• _Written request_: Copy the data starting at the line containing "Image resolution: width=897" and ending at the line containing "I will 154,86.", and shift every click coordinate in the answers up by 116. Leave all other text, including the requests and stated dimensions, unchanged.
====
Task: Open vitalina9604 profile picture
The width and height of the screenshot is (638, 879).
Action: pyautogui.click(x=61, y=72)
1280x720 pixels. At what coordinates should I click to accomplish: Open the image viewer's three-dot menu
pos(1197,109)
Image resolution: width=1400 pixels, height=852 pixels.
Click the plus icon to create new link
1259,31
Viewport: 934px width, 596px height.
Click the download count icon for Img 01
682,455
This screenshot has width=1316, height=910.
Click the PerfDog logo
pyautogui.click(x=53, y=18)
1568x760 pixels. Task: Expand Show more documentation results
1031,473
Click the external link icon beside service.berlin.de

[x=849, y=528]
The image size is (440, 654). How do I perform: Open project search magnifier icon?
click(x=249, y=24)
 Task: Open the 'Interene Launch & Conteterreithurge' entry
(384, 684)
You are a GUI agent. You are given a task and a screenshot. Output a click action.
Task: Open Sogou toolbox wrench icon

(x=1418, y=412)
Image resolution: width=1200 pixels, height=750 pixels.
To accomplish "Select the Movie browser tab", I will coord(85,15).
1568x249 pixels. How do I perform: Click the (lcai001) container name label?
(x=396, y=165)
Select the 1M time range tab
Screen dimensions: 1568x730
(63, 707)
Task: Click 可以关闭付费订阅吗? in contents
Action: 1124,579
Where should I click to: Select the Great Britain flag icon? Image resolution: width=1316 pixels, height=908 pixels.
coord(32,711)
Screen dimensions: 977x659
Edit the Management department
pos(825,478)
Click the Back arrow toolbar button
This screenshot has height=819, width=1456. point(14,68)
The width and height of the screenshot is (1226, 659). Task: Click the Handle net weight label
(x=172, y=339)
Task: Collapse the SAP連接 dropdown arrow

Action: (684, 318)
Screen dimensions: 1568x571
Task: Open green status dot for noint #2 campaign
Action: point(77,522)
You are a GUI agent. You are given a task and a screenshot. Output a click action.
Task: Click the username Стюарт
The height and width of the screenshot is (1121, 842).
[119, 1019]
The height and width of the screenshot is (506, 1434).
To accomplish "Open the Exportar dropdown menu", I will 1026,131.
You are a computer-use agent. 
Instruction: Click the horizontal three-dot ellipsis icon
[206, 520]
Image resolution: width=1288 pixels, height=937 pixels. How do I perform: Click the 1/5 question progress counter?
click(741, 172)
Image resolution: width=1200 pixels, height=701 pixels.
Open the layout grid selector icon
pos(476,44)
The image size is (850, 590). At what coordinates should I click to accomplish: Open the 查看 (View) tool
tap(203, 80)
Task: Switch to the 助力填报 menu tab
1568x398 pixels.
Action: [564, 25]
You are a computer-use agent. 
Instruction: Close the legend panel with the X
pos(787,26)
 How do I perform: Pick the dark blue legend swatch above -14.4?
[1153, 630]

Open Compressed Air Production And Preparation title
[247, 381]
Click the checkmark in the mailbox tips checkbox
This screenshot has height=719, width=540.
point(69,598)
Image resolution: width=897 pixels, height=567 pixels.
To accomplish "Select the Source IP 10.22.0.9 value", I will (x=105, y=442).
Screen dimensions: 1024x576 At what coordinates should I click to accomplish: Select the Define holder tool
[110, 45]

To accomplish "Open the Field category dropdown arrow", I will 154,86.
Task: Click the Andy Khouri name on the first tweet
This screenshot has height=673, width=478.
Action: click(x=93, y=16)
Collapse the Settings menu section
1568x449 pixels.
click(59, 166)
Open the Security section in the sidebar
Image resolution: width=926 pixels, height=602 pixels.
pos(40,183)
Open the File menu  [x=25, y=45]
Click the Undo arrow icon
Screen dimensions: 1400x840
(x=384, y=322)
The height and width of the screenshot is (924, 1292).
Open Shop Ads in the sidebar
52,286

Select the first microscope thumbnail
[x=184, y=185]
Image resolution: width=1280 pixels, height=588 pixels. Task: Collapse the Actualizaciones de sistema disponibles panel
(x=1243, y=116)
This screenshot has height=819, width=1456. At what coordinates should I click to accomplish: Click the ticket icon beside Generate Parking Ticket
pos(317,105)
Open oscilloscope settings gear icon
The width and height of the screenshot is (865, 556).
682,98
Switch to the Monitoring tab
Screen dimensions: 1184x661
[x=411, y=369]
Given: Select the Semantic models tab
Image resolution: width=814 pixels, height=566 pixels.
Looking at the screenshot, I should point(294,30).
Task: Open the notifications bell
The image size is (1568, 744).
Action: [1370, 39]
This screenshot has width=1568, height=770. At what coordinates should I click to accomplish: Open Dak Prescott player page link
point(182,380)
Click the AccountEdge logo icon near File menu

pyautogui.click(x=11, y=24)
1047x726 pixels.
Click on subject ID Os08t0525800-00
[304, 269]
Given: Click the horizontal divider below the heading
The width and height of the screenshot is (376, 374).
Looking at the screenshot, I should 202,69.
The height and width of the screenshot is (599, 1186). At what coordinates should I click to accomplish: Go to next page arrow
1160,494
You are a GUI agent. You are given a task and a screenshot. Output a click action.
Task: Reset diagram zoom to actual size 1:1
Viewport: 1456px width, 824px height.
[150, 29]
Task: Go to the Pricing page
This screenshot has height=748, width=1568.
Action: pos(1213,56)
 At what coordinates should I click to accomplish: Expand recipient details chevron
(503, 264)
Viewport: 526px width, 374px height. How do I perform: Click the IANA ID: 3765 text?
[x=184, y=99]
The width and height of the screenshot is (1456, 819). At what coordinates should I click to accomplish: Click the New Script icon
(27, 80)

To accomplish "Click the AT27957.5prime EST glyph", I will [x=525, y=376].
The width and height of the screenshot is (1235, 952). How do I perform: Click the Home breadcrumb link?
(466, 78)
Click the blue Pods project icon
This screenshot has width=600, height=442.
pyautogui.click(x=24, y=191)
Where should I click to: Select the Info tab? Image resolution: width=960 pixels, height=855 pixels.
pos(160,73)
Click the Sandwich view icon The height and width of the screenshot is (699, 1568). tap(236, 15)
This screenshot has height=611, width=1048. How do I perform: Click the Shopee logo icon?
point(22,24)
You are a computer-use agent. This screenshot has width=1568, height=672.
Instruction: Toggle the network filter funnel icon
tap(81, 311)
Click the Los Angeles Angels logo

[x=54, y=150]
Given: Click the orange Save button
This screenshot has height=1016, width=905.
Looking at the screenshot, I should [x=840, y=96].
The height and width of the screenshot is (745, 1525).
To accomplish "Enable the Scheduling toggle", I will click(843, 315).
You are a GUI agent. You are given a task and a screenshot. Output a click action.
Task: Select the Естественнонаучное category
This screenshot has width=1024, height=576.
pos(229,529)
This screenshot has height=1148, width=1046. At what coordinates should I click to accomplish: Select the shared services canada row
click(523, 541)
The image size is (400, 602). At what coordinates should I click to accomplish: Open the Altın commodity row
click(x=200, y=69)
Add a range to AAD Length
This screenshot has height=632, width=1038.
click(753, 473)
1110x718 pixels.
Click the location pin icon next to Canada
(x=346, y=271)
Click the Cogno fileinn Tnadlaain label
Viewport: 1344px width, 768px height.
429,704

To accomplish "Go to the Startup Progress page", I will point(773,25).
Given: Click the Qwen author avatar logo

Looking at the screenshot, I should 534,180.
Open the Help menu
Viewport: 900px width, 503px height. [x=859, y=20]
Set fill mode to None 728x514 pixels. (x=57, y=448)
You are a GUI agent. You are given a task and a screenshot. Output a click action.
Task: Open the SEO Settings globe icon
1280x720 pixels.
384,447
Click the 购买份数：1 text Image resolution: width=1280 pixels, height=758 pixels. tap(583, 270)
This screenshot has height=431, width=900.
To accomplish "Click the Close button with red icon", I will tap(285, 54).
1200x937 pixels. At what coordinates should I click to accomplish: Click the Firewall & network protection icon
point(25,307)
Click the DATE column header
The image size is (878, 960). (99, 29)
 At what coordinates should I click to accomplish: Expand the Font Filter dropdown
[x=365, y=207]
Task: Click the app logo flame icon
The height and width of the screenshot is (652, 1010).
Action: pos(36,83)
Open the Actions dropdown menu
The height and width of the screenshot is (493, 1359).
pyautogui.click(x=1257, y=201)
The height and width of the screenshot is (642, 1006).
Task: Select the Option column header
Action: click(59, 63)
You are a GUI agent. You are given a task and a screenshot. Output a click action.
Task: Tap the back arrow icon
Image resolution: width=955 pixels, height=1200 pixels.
====
• _Solution to the problem_:
Image resolution: width=897 pixels, height=567 pixels.
To accomplish "Select the Source IP 10.22.0.9 value", I will (x=221, y=558).
Screen dimensions: 1024x576 At what coordinates should I click to accomplish: Select the Define holder tool
[226, 161]

To accomplish "Open the Field category dropdown arrow", I will 270,202.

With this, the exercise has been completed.